Leaving health care up to the individual doesn’t work, in large part, because individuals aren’t made accountable.

Alas, there will be blowback arguing the intrusiveness of government and civil rights, but how else do you enact real behavior change?

Leaving it up to the individual doesn’t work, in large part, because individuals aren’t made accountable. If you want more real change, I would advocate more radical (and controversial) ideas that hold individuals accountable.

If you choose to eat unhealthily, you should bear the consequences. Health insurance should not just incentivize healthy behavior (decreasing your rate if you lose weight or your blood pressure and blood sugar numbers are controlled) but also penalize unhealthy behavior (increase your rate for weight gain and uncontrolled numbers).

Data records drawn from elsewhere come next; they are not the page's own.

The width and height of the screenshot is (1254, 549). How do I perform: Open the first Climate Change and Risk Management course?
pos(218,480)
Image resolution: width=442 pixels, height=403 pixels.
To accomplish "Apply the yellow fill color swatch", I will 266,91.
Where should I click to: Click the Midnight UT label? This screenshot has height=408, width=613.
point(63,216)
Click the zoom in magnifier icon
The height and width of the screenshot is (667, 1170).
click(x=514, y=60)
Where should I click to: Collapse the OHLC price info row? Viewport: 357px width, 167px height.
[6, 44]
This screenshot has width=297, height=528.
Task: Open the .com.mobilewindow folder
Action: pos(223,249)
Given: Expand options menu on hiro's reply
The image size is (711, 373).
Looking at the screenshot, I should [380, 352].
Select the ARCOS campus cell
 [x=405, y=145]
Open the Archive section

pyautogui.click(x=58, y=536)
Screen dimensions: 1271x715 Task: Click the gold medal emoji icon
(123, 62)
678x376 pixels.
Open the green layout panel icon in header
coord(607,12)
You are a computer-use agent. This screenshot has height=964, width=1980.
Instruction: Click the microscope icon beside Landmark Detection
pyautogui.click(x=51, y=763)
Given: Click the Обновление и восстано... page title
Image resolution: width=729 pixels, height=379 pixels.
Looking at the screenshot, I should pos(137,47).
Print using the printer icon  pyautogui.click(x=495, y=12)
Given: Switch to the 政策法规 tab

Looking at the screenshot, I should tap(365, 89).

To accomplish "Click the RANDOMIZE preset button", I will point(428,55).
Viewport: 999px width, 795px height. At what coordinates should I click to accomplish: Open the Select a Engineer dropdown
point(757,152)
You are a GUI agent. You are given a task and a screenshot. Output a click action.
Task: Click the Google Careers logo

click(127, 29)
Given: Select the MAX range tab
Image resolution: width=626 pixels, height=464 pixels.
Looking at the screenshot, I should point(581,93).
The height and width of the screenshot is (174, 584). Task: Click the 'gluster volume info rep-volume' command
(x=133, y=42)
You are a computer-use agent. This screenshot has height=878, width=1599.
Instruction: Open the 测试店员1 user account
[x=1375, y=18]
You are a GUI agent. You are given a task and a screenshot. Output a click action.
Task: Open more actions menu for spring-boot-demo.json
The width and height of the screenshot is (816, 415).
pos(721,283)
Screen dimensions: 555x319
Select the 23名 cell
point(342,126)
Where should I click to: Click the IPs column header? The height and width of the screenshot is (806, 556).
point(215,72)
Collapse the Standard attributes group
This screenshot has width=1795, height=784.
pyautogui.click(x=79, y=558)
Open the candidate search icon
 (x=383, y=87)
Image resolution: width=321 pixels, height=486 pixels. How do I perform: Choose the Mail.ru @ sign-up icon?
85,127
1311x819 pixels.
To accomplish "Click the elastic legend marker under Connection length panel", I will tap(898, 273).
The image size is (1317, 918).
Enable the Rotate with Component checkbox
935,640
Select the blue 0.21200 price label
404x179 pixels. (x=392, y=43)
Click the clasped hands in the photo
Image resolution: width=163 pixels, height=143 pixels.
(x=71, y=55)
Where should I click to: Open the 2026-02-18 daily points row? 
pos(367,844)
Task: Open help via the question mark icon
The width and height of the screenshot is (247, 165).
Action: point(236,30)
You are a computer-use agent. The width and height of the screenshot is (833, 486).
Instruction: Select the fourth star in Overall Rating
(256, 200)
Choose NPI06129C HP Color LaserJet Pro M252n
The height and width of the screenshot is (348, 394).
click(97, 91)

I would advocate the same accountability for smoking: Feel free to smoke, but you understand the risk and waive the right for insurance covering any future smoking-related health problems. Car insurance discriminates against bad drivers. Life insurance discriminates against older people. Why can’t health insurance discriminate against unhealthy people? That’s accountability.

Alright now, don’t get all upset. I’m just throwing ideas out there to start a conversation.

The point is we need to think outside of the box. Yes, it will rub a lot of people the wrong way, but change is uncomfortable. The problem is, being unhealthy is what’s become too comfortable.